Margaret Thatcher: Tributes Pour in While Critics Heap Scorn
A day after the death of Baroness Thatcher at 87, tributes continue to flood in in from all parts of the world but critics are still pouring scorn on the controversial former British prime minister.
David Cameron, who once said in parliament, "I would rather be a child of Thatcher than a son of [Gordon] Brown" called the iconic leader "the greatest peacetime prime minister."
"We've lost a great leader, a great prime minister and a great Briton. The real thing about Margaret Thatcher is that she didn't just lead our country, she saved our country," said Cameron, who has cut short his EU trip to return to London.
Lady Thatcher, who became Britain's first female prime minister in 1979 and held office until 1990, died "peacefully" following a stroke.
The funeral ceremony with full military honours is expected to take place next week. She will not have a state funeral.
Tony Blair, former Labour prime minister who led Britain between 1997 and 2007, said: "Very few leaders get to change not only the political landscape of their country but of the world. Margaret was such a leader. Her global impact was vast."
US President Barack Obama led the tributes from across the world, describing the former Conservative prime minister as "one of the great champions of freedom and liberty."
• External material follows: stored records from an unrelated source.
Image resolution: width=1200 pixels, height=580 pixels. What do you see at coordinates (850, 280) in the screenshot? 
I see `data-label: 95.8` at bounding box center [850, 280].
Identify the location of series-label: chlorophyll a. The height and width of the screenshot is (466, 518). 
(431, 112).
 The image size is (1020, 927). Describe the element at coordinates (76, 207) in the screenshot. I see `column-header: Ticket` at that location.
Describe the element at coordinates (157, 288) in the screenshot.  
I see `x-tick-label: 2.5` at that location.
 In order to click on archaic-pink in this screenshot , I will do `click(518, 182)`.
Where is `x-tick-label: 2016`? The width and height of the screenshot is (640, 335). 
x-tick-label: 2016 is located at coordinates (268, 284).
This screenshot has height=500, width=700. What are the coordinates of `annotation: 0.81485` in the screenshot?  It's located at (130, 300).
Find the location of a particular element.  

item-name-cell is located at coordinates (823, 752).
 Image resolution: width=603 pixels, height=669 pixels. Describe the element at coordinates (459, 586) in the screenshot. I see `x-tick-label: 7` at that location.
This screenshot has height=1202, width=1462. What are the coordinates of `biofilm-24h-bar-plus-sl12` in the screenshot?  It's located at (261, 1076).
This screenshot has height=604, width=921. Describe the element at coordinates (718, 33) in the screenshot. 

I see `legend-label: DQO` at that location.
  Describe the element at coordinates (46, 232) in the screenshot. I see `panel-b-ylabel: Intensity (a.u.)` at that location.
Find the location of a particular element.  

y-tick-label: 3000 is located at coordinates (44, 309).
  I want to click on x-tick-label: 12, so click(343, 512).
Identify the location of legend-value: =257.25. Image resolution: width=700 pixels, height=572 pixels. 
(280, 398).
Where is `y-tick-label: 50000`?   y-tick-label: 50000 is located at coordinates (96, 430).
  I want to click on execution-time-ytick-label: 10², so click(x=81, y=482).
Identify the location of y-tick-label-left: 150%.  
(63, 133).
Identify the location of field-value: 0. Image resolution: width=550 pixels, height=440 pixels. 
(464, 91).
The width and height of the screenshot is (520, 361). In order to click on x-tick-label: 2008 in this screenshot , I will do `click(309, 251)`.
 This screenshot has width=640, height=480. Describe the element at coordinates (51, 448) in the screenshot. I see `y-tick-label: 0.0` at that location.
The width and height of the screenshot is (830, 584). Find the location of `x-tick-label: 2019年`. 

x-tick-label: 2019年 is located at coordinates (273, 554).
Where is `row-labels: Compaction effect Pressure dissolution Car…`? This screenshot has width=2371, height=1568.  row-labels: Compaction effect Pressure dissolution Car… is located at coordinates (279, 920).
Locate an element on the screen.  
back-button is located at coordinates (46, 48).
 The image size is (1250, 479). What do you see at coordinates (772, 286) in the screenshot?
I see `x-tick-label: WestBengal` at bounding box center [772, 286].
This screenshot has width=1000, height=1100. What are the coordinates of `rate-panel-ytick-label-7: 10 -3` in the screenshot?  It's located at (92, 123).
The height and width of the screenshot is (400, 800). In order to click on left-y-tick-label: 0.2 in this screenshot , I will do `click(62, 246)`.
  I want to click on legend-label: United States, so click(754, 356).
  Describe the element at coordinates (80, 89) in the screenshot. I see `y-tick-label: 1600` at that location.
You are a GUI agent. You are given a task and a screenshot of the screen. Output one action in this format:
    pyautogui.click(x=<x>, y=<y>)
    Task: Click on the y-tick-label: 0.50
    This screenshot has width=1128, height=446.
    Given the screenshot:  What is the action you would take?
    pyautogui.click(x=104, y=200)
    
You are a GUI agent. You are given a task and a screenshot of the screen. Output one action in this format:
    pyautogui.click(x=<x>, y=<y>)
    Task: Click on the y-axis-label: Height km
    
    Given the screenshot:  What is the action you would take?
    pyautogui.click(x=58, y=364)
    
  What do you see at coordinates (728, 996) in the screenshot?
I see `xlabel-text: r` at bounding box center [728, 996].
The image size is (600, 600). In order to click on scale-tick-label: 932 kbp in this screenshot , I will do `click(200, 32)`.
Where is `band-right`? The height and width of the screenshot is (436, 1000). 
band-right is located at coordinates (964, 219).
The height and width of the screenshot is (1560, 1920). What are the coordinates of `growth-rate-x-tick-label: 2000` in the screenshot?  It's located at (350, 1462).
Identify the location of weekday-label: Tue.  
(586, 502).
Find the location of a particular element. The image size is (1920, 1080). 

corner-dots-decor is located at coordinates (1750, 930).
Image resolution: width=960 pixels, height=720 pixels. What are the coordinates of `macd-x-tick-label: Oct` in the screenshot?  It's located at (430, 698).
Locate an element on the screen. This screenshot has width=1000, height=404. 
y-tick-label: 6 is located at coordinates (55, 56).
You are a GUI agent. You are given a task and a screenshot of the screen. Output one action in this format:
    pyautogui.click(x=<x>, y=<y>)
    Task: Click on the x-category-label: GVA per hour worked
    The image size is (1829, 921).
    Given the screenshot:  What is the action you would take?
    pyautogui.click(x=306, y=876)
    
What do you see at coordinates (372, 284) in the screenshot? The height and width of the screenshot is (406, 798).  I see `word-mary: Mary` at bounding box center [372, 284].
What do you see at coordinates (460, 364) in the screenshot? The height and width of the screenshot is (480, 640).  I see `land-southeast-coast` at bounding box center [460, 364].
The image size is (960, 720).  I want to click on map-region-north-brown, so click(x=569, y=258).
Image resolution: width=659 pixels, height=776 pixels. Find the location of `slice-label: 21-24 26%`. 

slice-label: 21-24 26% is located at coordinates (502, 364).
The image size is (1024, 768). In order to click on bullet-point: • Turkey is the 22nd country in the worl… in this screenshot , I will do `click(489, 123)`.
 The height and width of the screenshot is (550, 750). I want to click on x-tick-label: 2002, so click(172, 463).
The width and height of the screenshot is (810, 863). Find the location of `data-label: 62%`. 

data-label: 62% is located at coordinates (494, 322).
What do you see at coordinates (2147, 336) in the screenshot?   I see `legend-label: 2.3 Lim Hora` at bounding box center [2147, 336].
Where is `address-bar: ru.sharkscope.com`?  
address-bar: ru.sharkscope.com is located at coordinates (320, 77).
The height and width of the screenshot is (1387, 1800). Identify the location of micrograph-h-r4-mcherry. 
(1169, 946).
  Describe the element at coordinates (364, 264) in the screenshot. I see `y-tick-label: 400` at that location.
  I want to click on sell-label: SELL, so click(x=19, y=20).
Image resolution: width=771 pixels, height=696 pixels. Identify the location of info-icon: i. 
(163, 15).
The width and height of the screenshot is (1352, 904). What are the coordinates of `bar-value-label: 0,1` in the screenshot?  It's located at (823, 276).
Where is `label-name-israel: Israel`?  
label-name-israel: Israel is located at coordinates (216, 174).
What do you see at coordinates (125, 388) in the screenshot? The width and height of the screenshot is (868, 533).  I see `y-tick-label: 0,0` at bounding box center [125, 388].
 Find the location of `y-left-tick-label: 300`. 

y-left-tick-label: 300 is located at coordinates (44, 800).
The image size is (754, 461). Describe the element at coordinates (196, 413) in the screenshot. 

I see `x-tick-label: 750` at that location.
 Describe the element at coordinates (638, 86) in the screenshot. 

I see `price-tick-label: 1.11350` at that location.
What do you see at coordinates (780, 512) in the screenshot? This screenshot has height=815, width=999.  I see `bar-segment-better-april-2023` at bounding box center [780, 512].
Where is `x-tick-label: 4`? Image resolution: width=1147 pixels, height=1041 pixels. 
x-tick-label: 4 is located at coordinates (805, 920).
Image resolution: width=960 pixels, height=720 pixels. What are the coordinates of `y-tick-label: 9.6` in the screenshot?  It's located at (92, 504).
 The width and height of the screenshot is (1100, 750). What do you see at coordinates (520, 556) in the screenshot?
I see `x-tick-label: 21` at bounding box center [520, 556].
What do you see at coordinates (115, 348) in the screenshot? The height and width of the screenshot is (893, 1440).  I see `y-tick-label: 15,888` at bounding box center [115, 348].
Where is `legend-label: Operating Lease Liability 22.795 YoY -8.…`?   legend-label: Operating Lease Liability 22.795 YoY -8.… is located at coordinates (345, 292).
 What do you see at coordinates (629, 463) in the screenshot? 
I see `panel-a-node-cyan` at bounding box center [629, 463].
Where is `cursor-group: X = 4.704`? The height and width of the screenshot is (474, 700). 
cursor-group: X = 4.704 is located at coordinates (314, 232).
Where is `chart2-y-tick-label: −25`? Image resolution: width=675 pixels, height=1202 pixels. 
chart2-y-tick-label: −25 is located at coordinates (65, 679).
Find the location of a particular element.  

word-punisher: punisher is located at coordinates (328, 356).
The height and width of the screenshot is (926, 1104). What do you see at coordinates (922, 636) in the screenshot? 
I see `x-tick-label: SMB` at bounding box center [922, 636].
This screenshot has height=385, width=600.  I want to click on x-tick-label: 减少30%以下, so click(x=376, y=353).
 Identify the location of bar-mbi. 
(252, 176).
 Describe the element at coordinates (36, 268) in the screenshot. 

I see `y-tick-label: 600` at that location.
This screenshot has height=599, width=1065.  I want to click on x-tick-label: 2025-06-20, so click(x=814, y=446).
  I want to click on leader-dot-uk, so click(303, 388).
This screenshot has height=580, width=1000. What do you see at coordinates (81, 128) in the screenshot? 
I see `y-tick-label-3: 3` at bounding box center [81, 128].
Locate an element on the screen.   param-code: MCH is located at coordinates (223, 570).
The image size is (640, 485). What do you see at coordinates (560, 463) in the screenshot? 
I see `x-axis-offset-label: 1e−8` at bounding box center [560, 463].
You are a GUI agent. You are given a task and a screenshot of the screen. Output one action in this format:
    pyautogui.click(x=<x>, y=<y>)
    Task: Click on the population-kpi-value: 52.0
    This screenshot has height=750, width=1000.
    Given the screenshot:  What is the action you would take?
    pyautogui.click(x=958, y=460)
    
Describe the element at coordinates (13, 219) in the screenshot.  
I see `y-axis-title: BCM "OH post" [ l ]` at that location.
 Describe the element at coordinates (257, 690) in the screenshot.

Obama described Thatcher's role in empowering modern women: "As a grocer's daughter who rose to become Britain's first female prime minister, she stands as an example to our daughters that there is no glass ceiling that can't be shattered."
He went on: "As prime minister, she helped restore the confidence and pride that has always been the hallmark of Britain at its best. And as an unapologetic supporter of our transatlantic alliance, she knew that with strength and resolve we could win the cold war and extend freedom's promise."
Her critics, however, continue to question one of the most polarising figures of British public life and the "Thatcherism methods".
Criticising her neo-liberal economic policies which changed the political and economic landscape of Britain, the National Union of Mineworkers said on its website: "Margaret Hilda Thatcher is gone but the damage caused by her fatally flawed politics sadly lingers on."
While ex-Labour leader Lord Kinnock called her an "unmitigated disaster for Britain," a Belfast Catholic named Liam Porter told Reuters: "My first memory of her was she took the milk away from the school kids and then there was the hunger strike and the Falklands war. The first thing I thought when I heard it this morning was 'ding dong the witch is dead'."